• [Brief]
Whatever the records contain, reproduce all of them exactly.

• [The data]
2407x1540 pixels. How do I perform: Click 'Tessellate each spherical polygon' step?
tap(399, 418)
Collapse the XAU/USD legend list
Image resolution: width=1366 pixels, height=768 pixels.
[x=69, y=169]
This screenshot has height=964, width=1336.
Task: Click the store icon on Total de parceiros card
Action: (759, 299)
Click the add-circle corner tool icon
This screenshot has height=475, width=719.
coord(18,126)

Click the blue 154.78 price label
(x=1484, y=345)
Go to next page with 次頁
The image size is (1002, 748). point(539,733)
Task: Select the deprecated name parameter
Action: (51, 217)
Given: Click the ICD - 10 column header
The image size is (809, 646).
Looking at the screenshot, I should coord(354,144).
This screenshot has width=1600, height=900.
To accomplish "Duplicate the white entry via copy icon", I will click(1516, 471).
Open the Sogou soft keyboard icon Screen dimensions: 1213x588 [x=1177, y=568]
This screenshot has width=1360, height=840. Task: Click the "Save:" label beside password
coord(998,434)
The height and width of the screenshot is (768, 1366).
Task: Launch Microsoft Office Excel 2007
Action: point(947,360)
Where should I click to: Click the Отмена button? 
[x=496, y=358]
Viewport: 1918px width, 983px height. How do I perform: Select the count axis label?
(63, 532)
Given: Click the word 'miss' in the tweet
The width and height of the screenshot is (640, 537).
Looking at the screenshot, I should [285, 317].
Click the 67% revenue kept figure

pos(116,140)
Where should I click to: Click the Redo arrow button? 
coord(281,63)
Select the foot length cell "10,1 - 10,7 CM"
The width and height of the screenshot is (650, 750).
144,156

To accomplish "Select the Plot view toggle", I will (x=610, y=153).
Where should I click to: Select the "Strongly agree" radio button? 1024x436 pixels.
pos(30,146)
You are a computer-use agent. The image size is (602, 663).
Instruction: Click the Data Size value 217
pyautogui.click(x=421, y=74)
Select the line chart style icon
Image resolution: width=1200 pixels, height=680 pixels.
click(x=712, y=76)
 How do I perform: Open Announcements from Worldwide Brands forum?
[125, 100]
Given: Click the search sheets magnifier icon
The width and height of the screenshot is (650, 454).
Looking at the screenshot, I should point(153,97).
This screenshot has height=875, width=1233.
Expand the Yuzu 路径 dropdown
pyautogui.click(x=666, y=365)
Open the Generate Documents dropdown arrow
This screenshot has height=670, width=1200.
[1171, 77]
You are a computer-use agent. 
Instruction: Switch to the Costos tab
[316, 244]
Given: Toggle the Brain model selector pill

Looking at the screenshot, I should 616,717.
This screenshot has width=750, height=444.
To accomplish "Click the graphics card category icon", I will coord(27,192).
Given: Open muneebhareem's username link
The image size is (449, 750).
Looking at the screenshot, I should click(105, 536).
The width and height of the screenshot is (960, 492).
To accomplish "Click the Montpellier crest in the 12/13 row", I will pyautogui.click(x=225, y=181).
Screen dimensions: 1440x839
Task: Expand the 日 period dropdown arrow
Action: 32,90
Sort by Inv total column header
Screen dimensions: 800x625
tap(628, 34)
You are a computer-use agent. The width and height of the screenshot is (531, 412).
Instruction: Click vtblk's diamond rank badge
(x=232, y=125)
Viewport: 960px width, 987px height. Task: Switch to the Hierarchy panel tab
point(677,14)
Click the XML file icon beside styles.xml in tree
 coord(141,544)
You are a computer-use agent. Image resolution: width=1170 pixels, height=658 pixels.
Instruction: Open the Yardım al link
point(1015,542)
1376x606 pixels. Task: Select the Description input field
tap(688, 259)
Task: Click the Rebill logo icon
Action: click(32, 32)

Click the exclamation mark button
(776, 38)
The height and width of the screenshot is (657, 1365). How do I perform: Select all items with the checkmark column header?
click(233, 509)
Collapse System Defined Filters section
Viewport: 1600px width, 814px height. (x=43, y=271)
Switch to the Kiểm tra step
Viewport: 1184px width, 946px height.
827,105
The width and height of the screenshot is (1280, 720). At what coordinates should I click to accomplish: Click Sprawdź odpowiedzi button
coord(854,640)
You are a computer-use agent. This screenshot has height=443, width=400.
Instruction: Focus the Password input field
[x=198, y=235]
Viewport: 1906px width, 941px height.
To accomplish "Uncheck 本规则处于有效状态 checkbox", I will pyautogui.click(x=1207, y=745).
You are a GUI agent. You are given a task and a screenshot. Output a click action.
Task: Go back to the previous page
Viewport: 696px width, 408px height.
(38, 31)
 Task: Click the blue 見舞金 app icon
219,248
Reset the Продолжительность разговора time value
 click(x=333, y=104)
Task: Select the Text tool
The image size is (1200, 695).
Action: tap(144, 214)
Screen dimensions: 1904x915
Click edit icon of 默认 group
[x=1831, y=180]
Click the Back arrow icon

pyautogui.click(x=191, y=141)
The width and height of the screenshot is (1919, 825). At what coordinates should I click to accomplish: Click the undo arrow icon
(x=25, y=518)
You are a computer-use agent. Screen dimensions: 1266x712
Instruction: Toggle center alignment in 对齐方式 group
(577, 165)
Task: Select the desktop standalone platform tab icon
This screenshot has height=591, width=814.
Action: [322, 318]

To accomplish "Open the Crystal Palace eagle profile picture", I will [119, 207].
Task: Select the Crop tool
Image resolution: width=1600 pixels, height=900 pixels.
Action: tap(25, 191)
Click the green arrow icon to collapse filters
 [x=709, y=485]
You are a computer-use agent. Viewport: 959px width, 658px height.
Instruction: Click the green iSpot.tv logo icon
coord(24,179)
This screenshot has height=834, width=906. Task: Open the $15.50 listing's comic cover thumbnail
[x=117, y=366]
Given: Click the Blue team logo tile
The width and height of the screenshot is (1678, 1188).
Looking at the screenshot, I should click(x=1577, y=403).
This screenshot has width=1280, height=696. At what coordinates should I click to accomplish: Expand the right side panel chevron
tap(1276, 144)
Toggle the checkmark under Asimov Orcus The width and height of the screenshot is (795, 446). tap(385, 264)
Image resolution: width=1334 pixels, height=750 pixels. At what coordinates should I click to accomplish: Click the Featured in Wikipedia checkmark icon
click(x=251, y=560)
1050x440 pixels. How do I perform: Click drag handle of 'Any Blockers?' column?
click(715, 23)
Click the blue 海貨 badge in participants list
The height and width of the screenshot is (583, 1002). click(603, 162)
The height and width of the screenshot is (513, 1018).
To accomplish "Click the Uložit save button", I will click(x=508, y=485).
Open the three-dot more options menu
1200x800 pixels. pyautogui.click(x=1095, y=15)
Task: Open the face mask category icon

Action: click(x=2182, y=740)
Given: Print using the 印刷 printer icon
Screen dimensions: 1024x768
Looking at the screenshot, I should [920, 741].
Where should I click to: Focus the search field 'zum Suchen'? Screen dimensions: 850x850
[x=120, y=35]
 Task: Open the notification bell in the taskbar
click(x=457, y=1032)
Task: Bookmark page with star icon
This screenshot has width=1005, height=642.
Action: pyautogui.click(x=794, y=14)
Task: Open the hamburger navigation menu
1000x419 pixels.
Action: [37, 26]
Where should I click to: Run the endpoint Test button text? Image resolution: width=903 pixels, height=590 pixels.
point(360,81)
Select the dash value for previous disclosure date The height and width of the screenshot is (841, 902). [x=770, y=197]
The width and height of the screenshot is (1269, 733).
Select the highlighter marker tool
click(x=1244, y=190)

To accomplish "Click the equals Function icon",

• [Result of the task]
2407x1540 pixels. How do I perform: Click 'Tessellate each spherical polygon' step?
tap(399, 418)
Collapse the XAU/USD legend list
Image resolution: width=1366 pixels, height=768 pixels.
[x=69, y=169]
This screenshot has height=964, width=1336.
Task: Click the store icon on Total de parceiros card
Action: (759, 299)
Click the add-circle corner tool icon
This screenshot has height=475, width=719.
coord(18,126)

Click the blue 154.78 price label
(x=1484, y=345)
Go to next page with 次頁
The image size is (1002, 748). point(539,733)
Task: Select the deprecated name parameter
Action: (51, 217)
Given: Click the ICD - 10 column header
The image size is (809, 646).
Looking at the screenshot, I should coord(354,144).
This screenshot has width=1600, height=900.
To accomplish "Duplicate the white entry via copy icon", I will click(1516, 471).
Open the Sogou soft keyboard icon Screen dimensions: 1213x588 [x=1177, y=568]
This screenshot has width=1360, height=840. Task: Click the "Save:" label beside password
coord(998,434)
The height and width of the screenshot is (768, 1366).
Task: Launch Microsoft Office Excel 2007
Action: point(947,360)
Where should I click to: Click the Отмена button? 
[x=496, y=358]
Viewport: 1918px width, 983px height. How do I perform: Select the count axis label?
(63, 532)
Given: Click the word 'miss' in the tweet
The width and height of the screenshot is (640, 537).
Looking at the screenshot, I should [285, 317].
Click the 67% revenue kept figure

pos(116,140)
Where should I click to: Click the Redo arrow button? 
coord(281,63)
Select the foot length cell "10,1 - 10,7 CM"
The width and height of the screenshot is (650, 750).
144,156

To accomplish "Select the Plot view toggle", I will (x=610, y=153).
Where should I click to: Select the "Strongly agree" radio button? 1024x436 pixels.
pos(30,146)
You are a computer-use agent. The image size is (602, 663).
Instruction: Click the Data Size value 217
pyautogui.click(x=421, y=74)
Select the line chart style icon
Image resolution: width=1200 pixels, height=680 pixels.
click(x=712, y=76)
 How do I perform: Open Announcements from Worldwide Brands forum?
[125, 100]
Given: Click the search sheets magnifier icon
The width and height of the screenshot is (650, 454).
Looking at the screenshot, I should point(153,97).
This screenshot has height=875, width=1233.
Expand the Yuzu 路径 dropdown
pyautogui.click(x=666, y=365)
Open the Generate Documents dropdown arrow
This screenshot has height=670, width=1200.
[1171, 77]
You are a computer-use agent. 
Instruction: Switch to the Costos tab
[316, 244]
Given: Toggle the Brain model selector pill

Looking at the screenshot, I should 616,717.
This screenshot has width=750, height=444.
To accomplish "Click the graphics card category icon", I will coord(27,192).
Given: Open muneebhareem's username link
The image size is (449, 750).
Looking at the screenshot, I should click(105, 536).
The width and height of the screenshot is (960, 492).
To accomplish "Click the Montpellier crest in the 12/13 row", I will pyautogui.click(x=225, y=181).
Screen dimensions: 1440x839
Task: Expand the 日 period dropdown arrow
Action: 32,90
Sort by Inv total column header
Screen dimensions: 800x625
tap(628, 34)
You are a computer-use agent. The width and height of the screenshot is (531, 412).
Instruction: Click vtblk's diamond rank badge
(x=232, y=125)
Viewport: 960px width, 987px height. Task: Switch to the Hierarchy panel tab
point(677,14)
Click the XML file icon beside styles.xml in tree
 coord(141,544)
You are a computer-use agent. Image resolution: width=1170 pixels, height=658 pixels.
Instruction: Open the Yardım al link
point(1015,542)
1376x606 pixels. Task: Select the Description input field
tap(688, 259)
Task: Click the Rebill logo icon
Action: click(32, 32)

Click the exclamation mark button
(776, 38)
The height and width of the screenshot is (657, 1365). How do I perform: Select all items with the checkmark column header?
click(233, 509)
Collapse System Defined Filters section
Viewport: 1600px width, 814px height. (x=43, y=271)
Switch to the Kiểm tra step
Viewport: 1184px width, 946px height.
827,105
The width and height of the screenshot is (1280, 720). At what coordinates should I click to accomplish: Click Sprawdź odpowiedzi button
coord(854,640)
You are a computer-use agent. This screenshot has height=443, width=400.
Instruction: Focus the Password input field
[x=198, y=235]
Viewport: 1906px width, 941px height.
To accomplish "Uncheck 本规则处于有效状态 checkbox", I will pyautogui.click(x=1207, y=745).
You are a GUI agent. You are given a task and a screenshot. Output a click action.
Task: Go back to the previous page
Viewport: 696px width, 408px height.
(38, 31)
 Task: Click the blue 見舞金 app icon
219,248
Reset the Продолжительность разговора time value
 click(x=333, y=104)
Task: Select the Text tool
The image size is (1200, 695).
Action: tap(144, 214)
Screen dimensions: 1904x915
Click edit icon of 默认 group
[x=1831, y=180]
Click the Back arrow icon

pyautogui.click(x=191, y=141)
The width and height of the screenshot is (1919, 825). At what coordinates should I click to accomplish: Click the undo arrow icon
(x=25, y=518)
You are a computer-use agent. Screen dimensions: 1266x712
Instruction: Toggle center alignment in 对齐方式 group
(577, 165)
Task: Select the desktop standalone platform tab icon
This screenshot has height=591, width=814.
Action: [322, 318]

To accomplish "Open the Crystal Palace eagle profile picture", I will [119, 207].
Task: Select the Crop tool
Image resolution: width=1600 pixels, height=900 pixels.
Action: tap(25, 191)
Click the green arrow icon to collapse filters
 [x=709, y=485]
You are a computer-use agent. Viewport: 959px width, 658px height.
Instruction: Click the green iSpot.tv logo icon
coord(24,179)
This screenshot has height=834, width=906. Task: Open the $15.50 listing's comic cover thumbnail
[x=117, y=366]
Given: Click the Blue team logo tile
The width and height of the screenshot is (1678, 1188).
Looking at the screenshot, I should click(x=1577, y=403).
This screenshot has width=1280, height=696. At what coordinates should I click to accomplish: Expand the right side panel chevron
tap(1276, 144)
Toggle the checkmark under Asimov Orcus The width and height of the screenshot is (795, 446). tap(385, 264)
Image resolution: width=1334 pixels, height=750 pixels. At what coordinates should I click to accomplish: Click the Featured in Wikipedia checkmark icon
click(x=251, y=560)
1050x440 pixels. How do I perform: Click drag handle of 'Any Blockers?' column?
click(715, 23)
Click the blue 海貨 badge in participants list
The height and width of the screenshot is (583, 1002). click(603, 162)
The height and width of the screenshot is (513, 1018).
To accomplish "Click the Uložit save button", I will click(x=508, y=485).
Open the three-dot more options menu
1200x800 pixels. pyautogui.click(x=1095, y=15)
Task: Open the face mask category icon

Action: click(x=2182, y=740)
Given: Print using the 印刷 printer icon
Screen dimensions: 1024x768
Looking at the screenshot, I should [920, 741].
Where should I click to: Focus the search field 'zum Suchen'? Screen dimensions: 850x850
[x=120, y=35]
 Task: Open the notification bell in the taskbar
click(x=457, y=1032)
Task: Bookmark page with star icon
This screenshot has width=1005, height=642.
Action: pyautogui.click(x=794, y=14)
Task: Open the hamburger navigation menu
1000x419 pixels.
Action: [37, 26]
Where should I click to: Run the endpoint Test button text? Image resolution: width=903 pixels, height=590 pixels.
point(360,81)
Select the dash value for previous disclosure date The height and width of the screenshot is (841, 902). [x=770, y=197]
The width and height of the screenshot is (1269, 733).
Select the highlighter marker tool
click(x=1244, y=190)

To accomplish "Click the equals Function icon",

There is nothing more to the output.